In Summary: 10 Key Areas for Hospital Disaster Preparedness

Establishing a disaster-resilient health care facility is becoming an exceedingly more complex problem, and even hospitals that feel confident in the resiliency of their buildings and contingency plans may find gaps and inconsistencies with the reality of today’s changing world.

In IMEG’s health care resiliency guide, the firm addresses five key areas or situations in which any hospital may be vulnerable: natural disasters and structural integrity, MEP infrastructure, physical security, mass casualty events and infection outbreaks, and cybersecurity. Based on this guide, here’s a checklist of key items to consider while addressing resiliency at your facility.

  1. Cybersecurity: Guarding against this vulnerability goes beyond protecting computers and tablets — it should be a single, unified process that considers IT, building systems, and clinical equipment holistically as opposed to separate system silos.
  2. Temporary utility connections: Ensure the facility has a backup generator and redundancy for chilled water and boilers.
  3. Contingency for potable water: If a supply is interrupted, how will one flush toilets, wash and sterilize equipment, or provide drinking water?
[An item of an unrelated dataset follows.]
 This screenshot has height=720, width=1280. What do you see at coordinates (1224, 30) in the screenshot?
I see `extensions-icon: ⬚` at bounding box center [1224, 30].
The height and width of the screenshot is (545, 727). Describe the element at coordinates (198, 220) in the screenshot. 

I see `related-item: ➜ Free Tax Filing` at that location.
Determine how much water one needs, whether on-site storage is applicable or if a pumper truck should be contracted. Then, enact procedures that save and reuse water (e.g., using recycled water to flush toilets or installing a roof drain for condensation recovery).
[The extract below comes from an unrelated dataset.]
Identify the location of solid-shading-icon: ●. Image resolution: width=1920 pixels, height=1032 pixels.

  4. Infrastructure equipment location: Locate critical MEP equipment on higher levels of a facility to reduce the risk of flood damage – particularly if the hospital is in a floodplain or below sea level.
  5. Access control: Restrict access points to the building for easier monitoring and potential visitor screening. Separate visitor and employee parking lots and use evenly lit, well-distributed lights to increase visibility and improve security camera coverage.
  6. Emergency command center: Is the emergency response room hardened or located below grade? Ensure the facility has emergency power, access, and lighting in the event of a natural disaster.
  7. Hardness of systems: Reinforce individual systems within the hospital to make them more resilient against disasters.
  8. MEP infrastructure redundancy: Baseline redundancy for critical infrastructure systems (such as boilers, medical gas, and power) is required by code for health care facilities. However, additional redundancy should be a key consideration for disaster preparedness. Consider what would happen if any component of major infrastructure failed — and how staff could safeguard against this potential problem.
  9. Infrastructure loading shedding: Provide a detailed plan for how units can be shut down, whether manual or automatic. Also, provide a prioritization matrix and test it often.
  10. Planning and practice: Research and gather information for the facility and then create a risk analysis and prioritization matrix. From this, a strategic resilience plan and operations, readiness, and training framework can be prepared.